It is useful to look at the changes China has initiated. The county seeks expansion abroad and a transformation of the economy at home. Both emphasise higher-value production and services as a tool to make domestic consumption a bigger engine of economic growth.

China’s outbound direct investment (ODI) has been increasing at a rapid pace, growing at 19 per cent year on year on average between 2009 and 2014.

Last year, ODI surged to US$116 billion (Bt4.13 trillion), almost equal to the level of foreign direct investment (FDI) at $120 billion. (Footnote 1). China has historically emphasised FDI rather than ODI. Now, however, this policy is undergoing a major shift, with policy-makers aggressively encouraging companies to go abroad.

Big infrastructure investments in Asia and Europe, as envisioned in the “One Belt, One Road” initiative outlined by Beijing in 2013, will be a key feature of this ODI push. (Footnote 2)

China’s ODI is set to grow faster this year and beyond on the back of the continued policy push for Chinese companies to upgrade their production and invest abroad.

We believe the “One Belt, One Road” initiative will be a major catalyst for manufacturing and construction-related services and investment flows.

This initiative provides more opportunities for increased cooperation between China and Thailand in areas such as high-speed rail

 ways, agricultural trade and financial investment. This year marks the 40th anniversary of diplomatic relations between Thailand and China. China is now Thailand’s largest trading partner, and Thailand in turn is China’s fourth-largest trading partner within Asean. (Footnote 3)

Trade is now flourishing between the two countries. Last year, bilateral trade volume rose to $72.6 billion. At the same time, the volume of bilateral investment reached $6 billion. (Footnote 4)

The globalisation of China’s capital investment will also lead to an increased use of the renminbi in the offshore market. Not only are outbound flows growing steadily, but the proportion of cross-border flows being settled in renminbi has also increased rapidly in just the past few years. (Footnote 5)

The volume of Chinese ODI settled in renminbi increased 117.9 per cent in 2014 to a total of 186.56 billion yuan (Bt6.64 trillion), and accounted for 26 per cent of total ODI for the year. (Footnote 6)

This trend is set to grow further as China’s overseas investments increase.

The renminbi is also already firmly established as a trade currency. As of the end of last year, annual trade settlement in the unit reached 6.55 trillion yuan, equivalent to 22 per cent of China’s overall trade – up from 12 per cent at the end of 2012.

At the current pace of growth, more than 50 per cent of China’s global trade in goods and services is likely to be settled in renminbi by 2020. (Footnote 7)

The next step for renminbi trade settlement is whether it can hit critical mass and become a major trade settlement currency for a large number of China’s major trade partners. (Footnote 8)

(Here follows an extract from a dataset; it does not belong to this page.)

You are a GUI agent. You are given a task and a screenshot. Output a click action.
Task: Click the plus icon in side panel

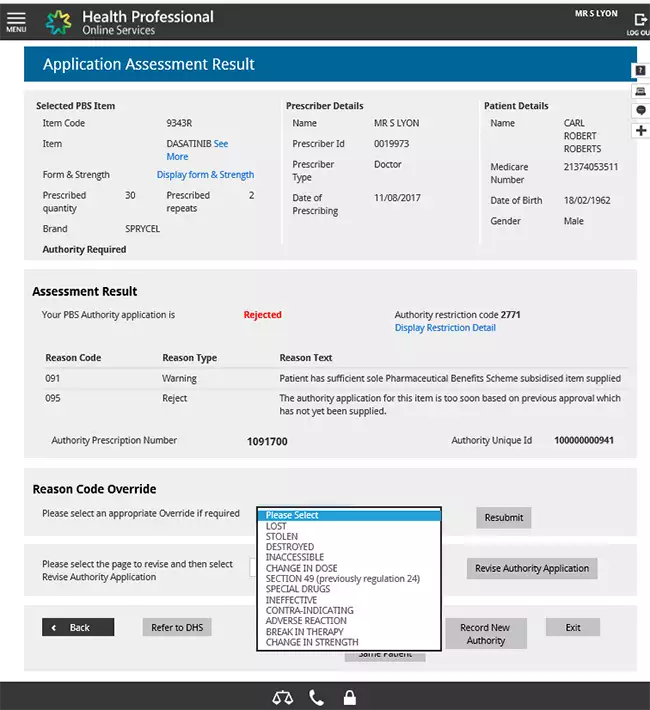pos(641,131)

In other words, as China deepens its trade relations with Southeast Asia, the renminbi’s use in trade settlement is set to increase. Given the extent of the trade and investment flows between China and Thailand, Thailand is well positioned to capture opportunities from this.

The pace and progress of renminbi internationalisation is driven by China’s domestic reform, a process that will be undertaken steadily and with considerable care. While Beijing is likely to retain some controls, such as quotas to limit undesirable swings in capital flows for some time, the authorities will eventually drive capital-account opening and currency convertibility, which could, in turn, lead to more outbound direct investment.

We forecast that the renminbi will achieve fully convertibility by 2017. (Footnote 9)

Chinese outbound direct investment, the internationalisation of the renminbi and the financial reforms within the country all have one common theme: China’s integration into the global economy – which will allow other countries, including Thailand, to capture the benefits of China’s growth more directly.

Footnotes:

1 HSBC Global Research – China Inside Out – Time to go shopping

2 HSBC Global Research – China Inside Out – Time to go shopping

3 Error! Hyperlink reference not valid.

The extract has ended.